This package is intended to interface with one or two numpy matrices of a large size (>100 samples, >10 features), and decomposes said matrices into random forest factors (RFFs) that describe different effects at different levels of nesting and non-linear dependency. It generates HTML reports that describe the underlying data, and can also generate other kinds of feedback. This package additionally can train on one dataset and compare that dataset to another.
This package is currently intended to be run on linux or osx. This package may funciton on windows but no guarantees are made.
This tool is very much a work in progress, please send feedback, positive or negative, to boris.brenerman@gmail.com or by opening an issue here! I want to hear how to make this tool more useable and intuitive, and also which parts are helpful.
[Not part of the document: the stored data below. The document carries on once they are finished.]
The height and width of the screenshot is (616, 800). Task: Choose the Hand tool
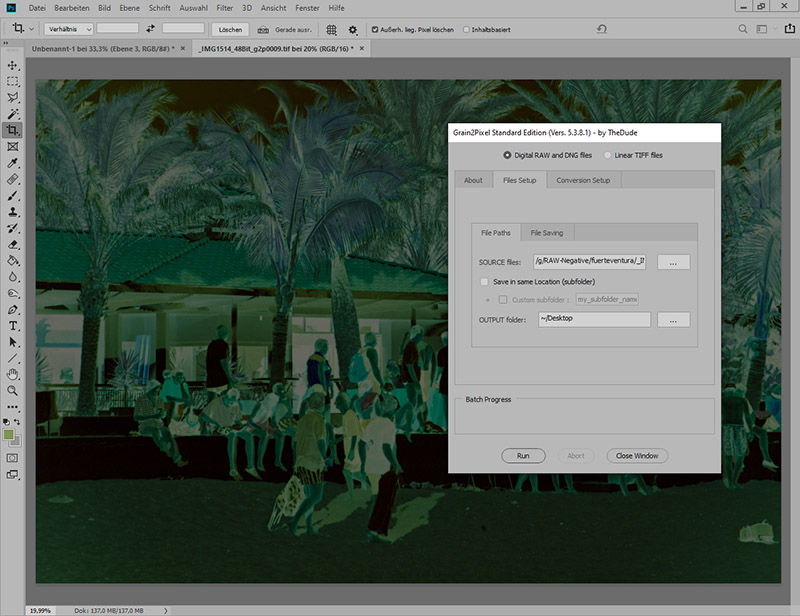(x=13, y=374)
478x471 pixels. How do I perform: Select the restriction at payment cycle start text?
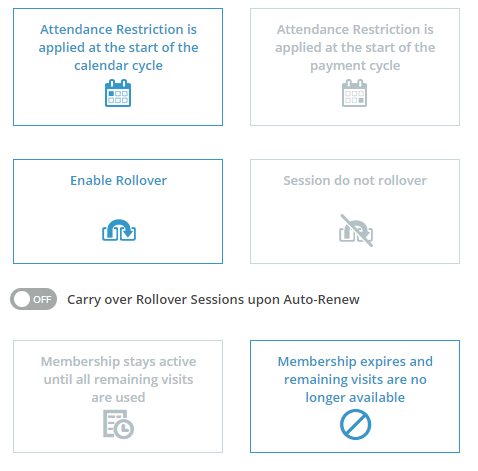click(355, 47)
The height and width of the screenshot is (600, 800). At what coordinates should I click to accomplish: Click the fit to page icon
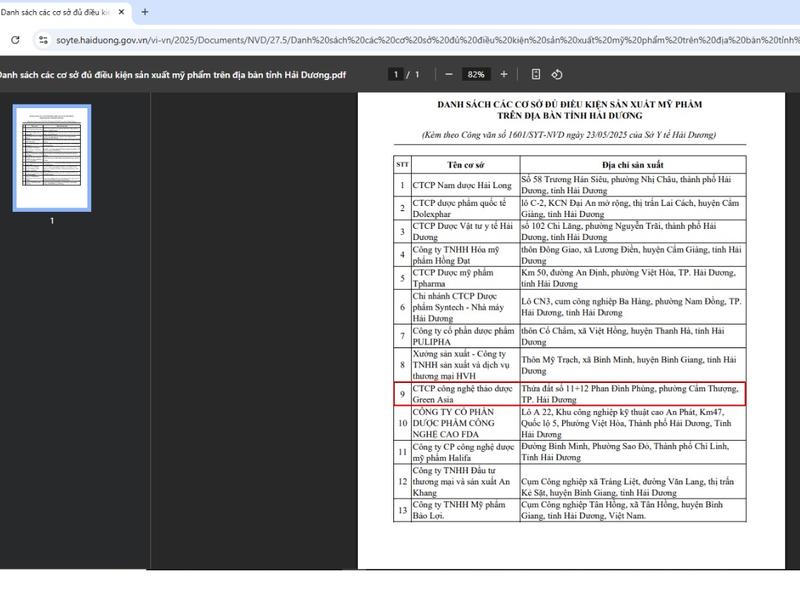536,74
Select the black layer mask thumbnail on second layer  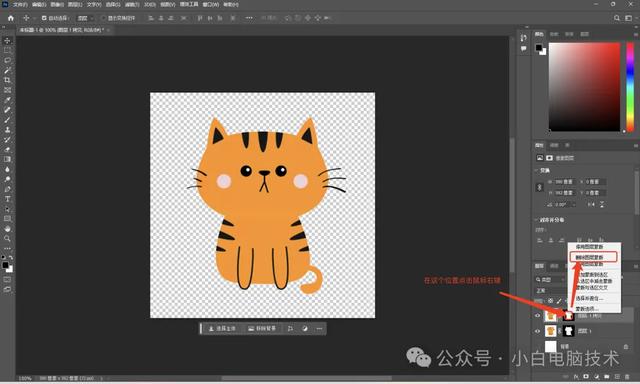568,331
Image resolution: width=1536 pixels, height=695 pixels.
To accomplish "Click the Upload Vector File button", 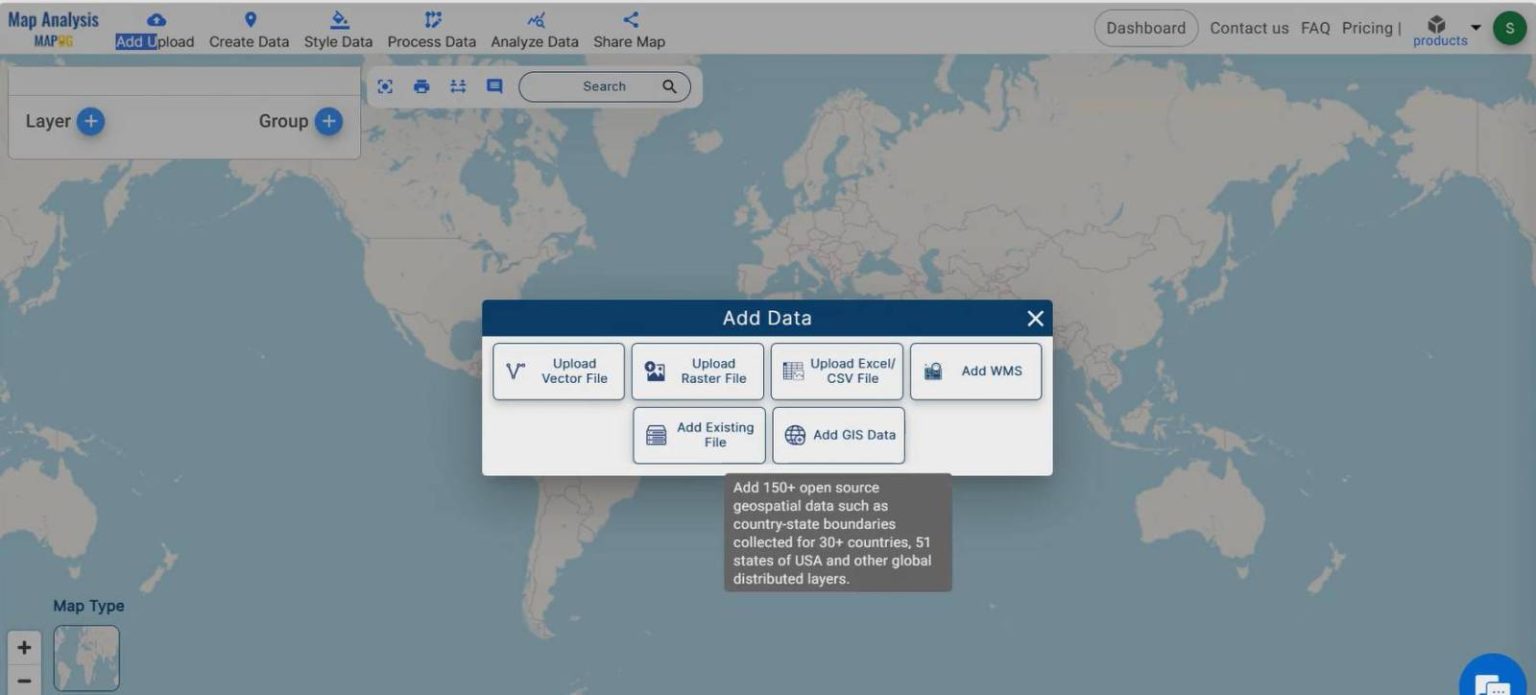I will point(558,371).
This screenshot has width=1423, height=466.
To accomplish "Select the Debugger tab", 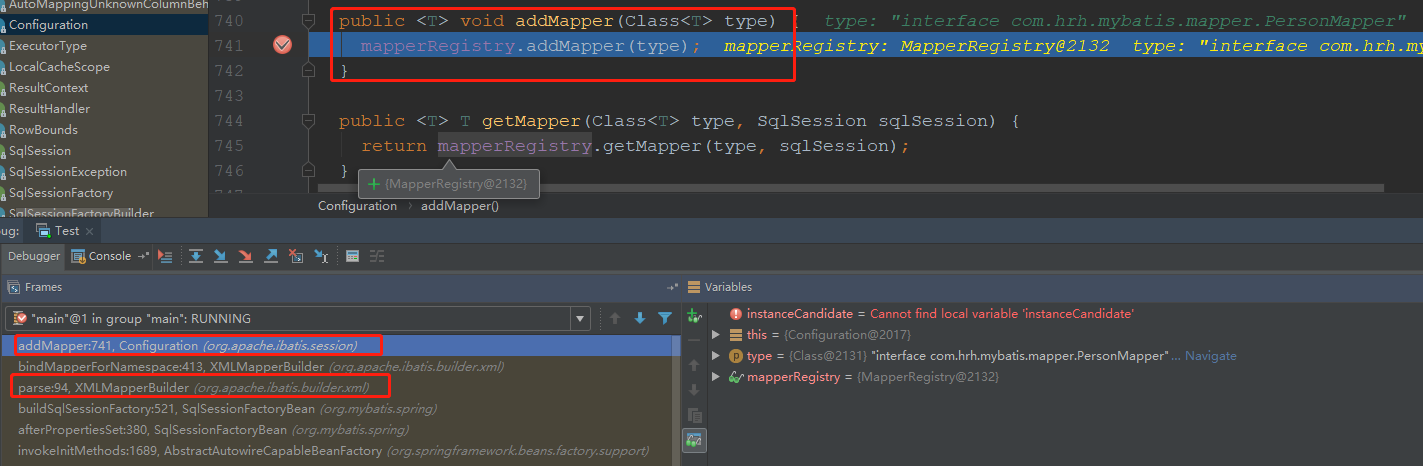I will (34, 256).
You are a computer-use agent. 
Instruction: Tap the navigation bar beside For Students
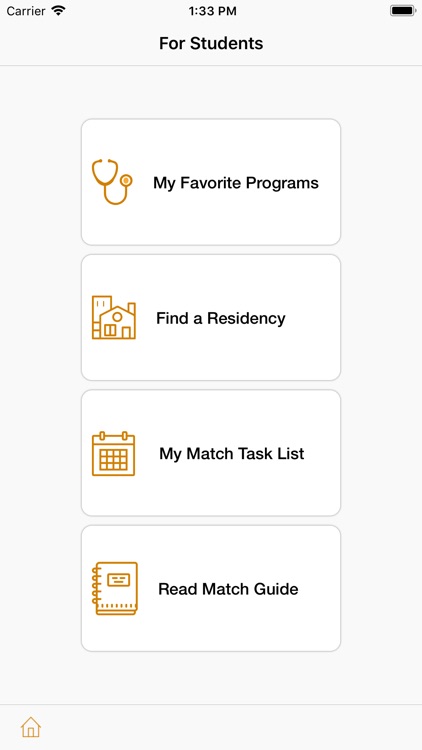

A more complete description of this approach to understanding data is available in the form of a publication: https://www.biorxiv.org/content/10.1101/2021.09.13.460168v1
// Install by invoking
// pip install rusty_axe_bbrener1
A tutorial is available within this repo in the form of an ipython notebook.
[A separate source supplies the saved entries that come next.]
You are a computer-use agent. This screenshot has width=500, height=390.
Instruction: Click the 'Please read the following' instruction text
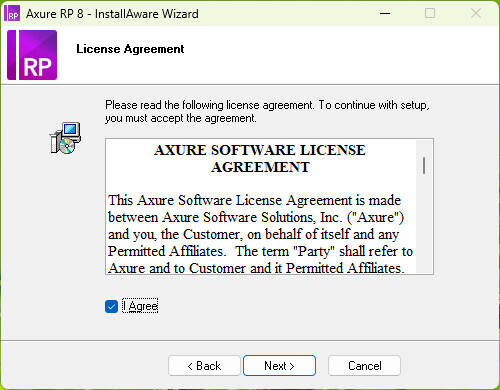click(267, 112)
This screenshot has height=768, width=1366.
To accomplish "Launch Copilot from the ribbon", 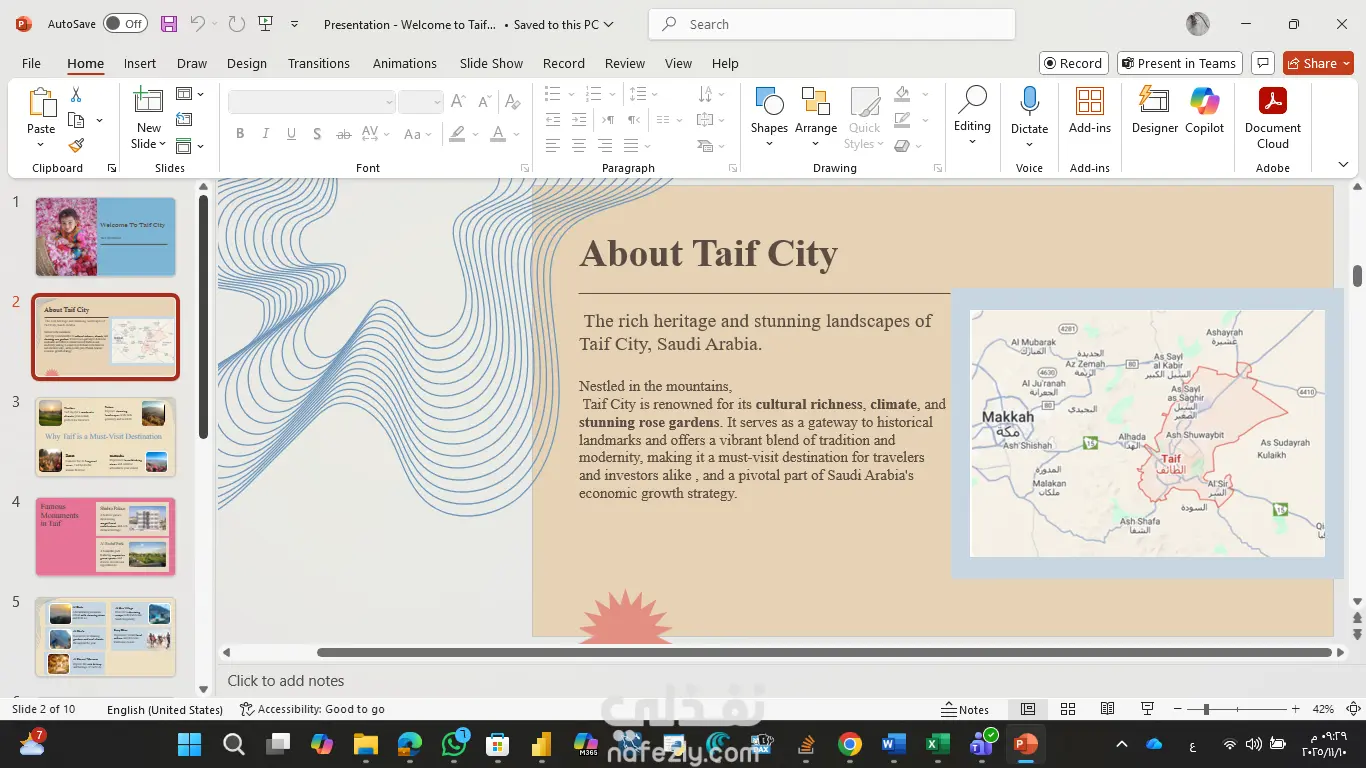I will tap(1204, 109).
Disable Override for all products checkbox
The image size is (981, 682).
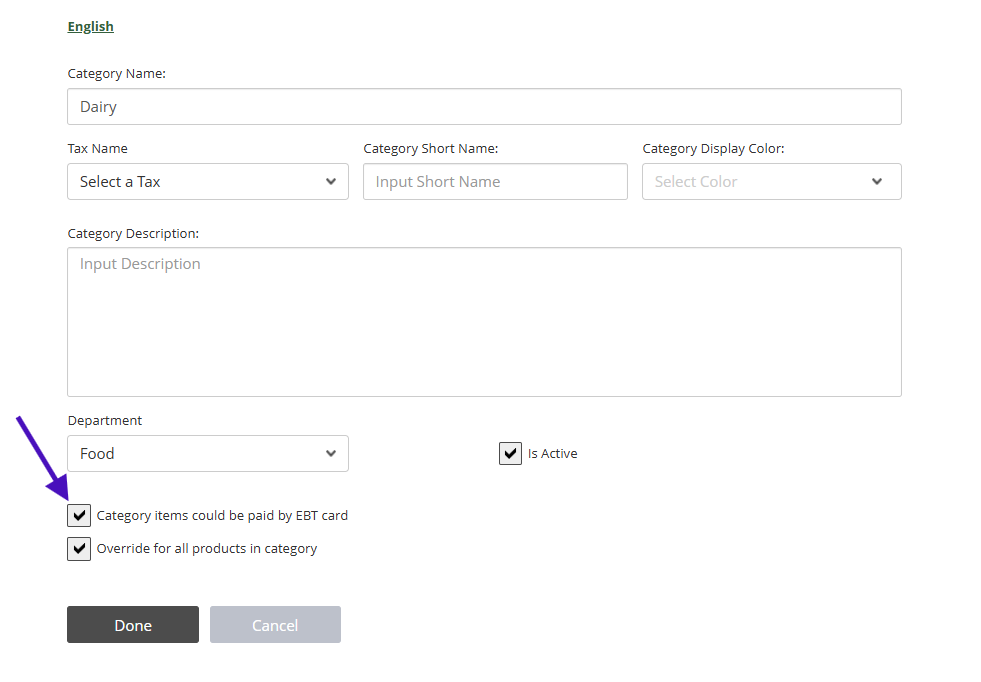pyautogui.click(x=79, y=549)
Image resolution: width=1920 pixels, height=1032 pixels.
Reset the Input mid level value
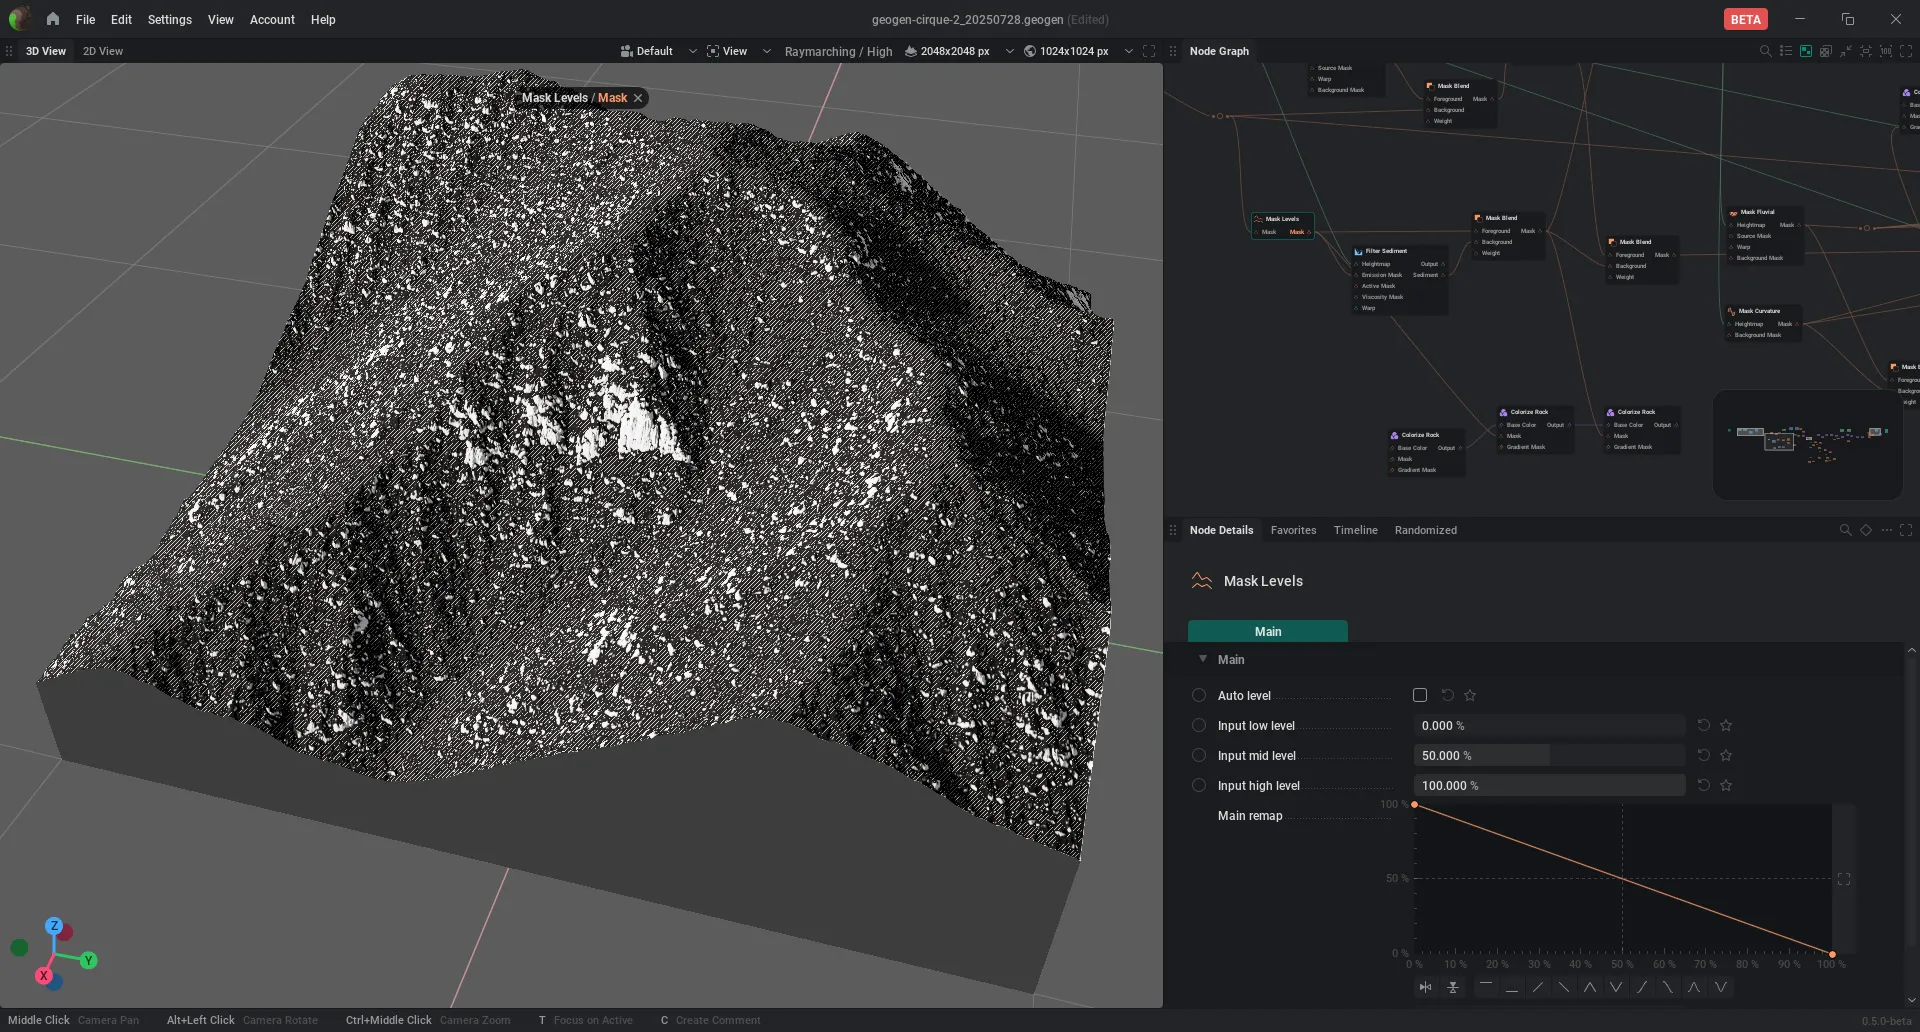click(1703, 755)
Please consult this tutorial or any of the notebooks used to generate the figures of the accompanying paper.
Optionally, you may wish to build this package from source (although installing via pypi is probably preferred) In order to build this package from source you will need the rust compiler. It is easily obtained
A rust compiler can be obtained and silently installed by executing
curl https://sh.rustup.rs -sSf | sh -s -- -y
If you wish to alter any aspect of the rust compiler defaults, you can execute
curl --proto '=https' --tlsv1.2 -sSf https://sh.rustup.rs | sh
or simply check the current recommendations at https://www.rust-lang.org/tools/install
After you've obtained the rust compiler I recommend you build using
python -m build
in a cloned repo and then install via
pip install dist/<tarball>